«Smoke on the water. A fire in the sky.» An den berühmtesten Brand der Musikgeschichte im Dezember 1971 erinnert sich Michel Ferla, als wenn es gestern gewesen wäre. Im Casino Montreux, am Ufer des Genfersees, rockten Frank Zappa & The Mothers of Invention die Bühne, als Zappa plötzlich «Fire!» schrie.
«Im ersten Moment dachten wir, das sei ein Teil der Show», erinnert sich Ferla, der damals im Tourismusbüro in Montreux tätig war. Ein Konzertbesucher hatte mit einer Leuchtpistole in die Luft geschossen. «Wir versuchten den Brand mit Feuerlöschern zu bezwingen. Doch wir konnten den Flammen an der Decke nicht Herr werden. Es brannte lichterloh.»
We all came out to Montreux
On the Lake Geneva shoreline
To make records with a mobile
We didn't have much time
Frank Zappa and the Mothers
Were at the best place around
But some stupid with a flare gun
Burned the place to the ground
Auf allen Vieren durch die Flammen
Die rund 4000 Konzertbesucher zertrümmerten mit Lautsprecherboxen die Fensterscheiben, um sich ins Freie zu retten. Claude Nobs, Gründer des Montreux Jazz Festival, behielt einen kühlen Kopf. Zusammen mit Ferla und seinem Team, versuchte er zu retten, was zu retten war. «Wir krochen auf allen Vieren durchs brennende Gebäude», schildert Ferla, «damals wurde viel Marihuana geraucht. Wir wollten sicher sein, dass niemand eingeschlafen war.» Alle hatten es rechtzeitig ins Freie geschafft.

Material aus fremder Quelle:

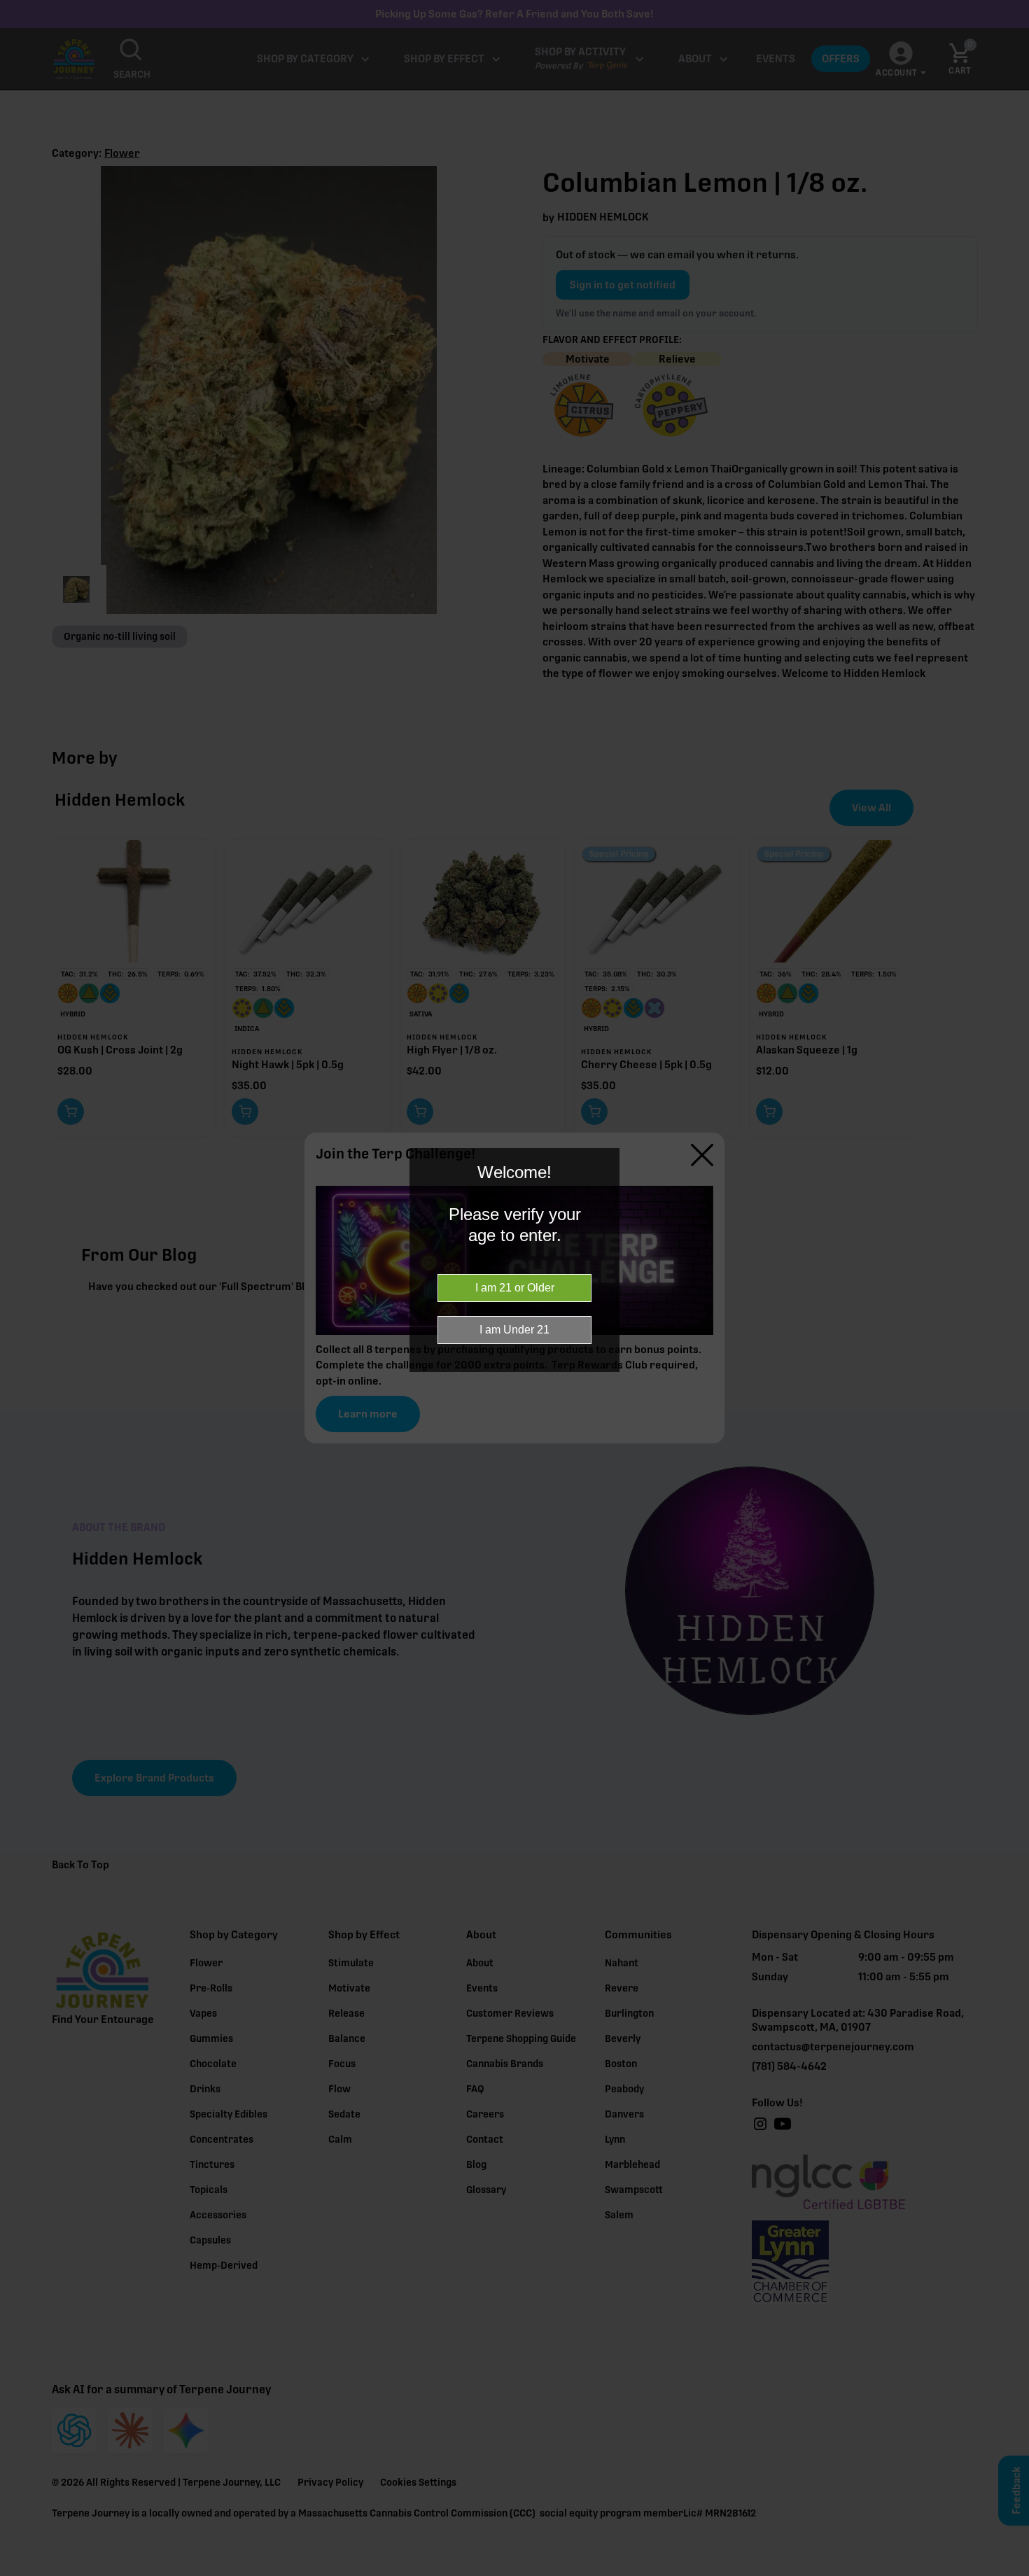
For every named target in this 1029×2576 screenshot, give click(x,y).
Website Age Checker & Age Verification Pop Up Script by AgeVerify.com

Deep Purple waren in Montreux, um ihr neues Album «Machine Head» aufzunehmen. Für die Aufnahmen im Casino hatten sie ein mobiles Studio in einem Lastwagen gemietet, das «Rolling Stones Mobile Unit». Es sollte ein Album mit der Atmosphäre eines Live-Konzertes werden. Deep Purple mischten sich unter die Besucher und waren Augenzeugen, als Zappas Konzert in Flammen endete. «Zappa und Band haben im Feuer ihr ganzes Equipment verloren», erzählt Ferla, «alle ihre spezialangefertigten Instrumente verbrannten».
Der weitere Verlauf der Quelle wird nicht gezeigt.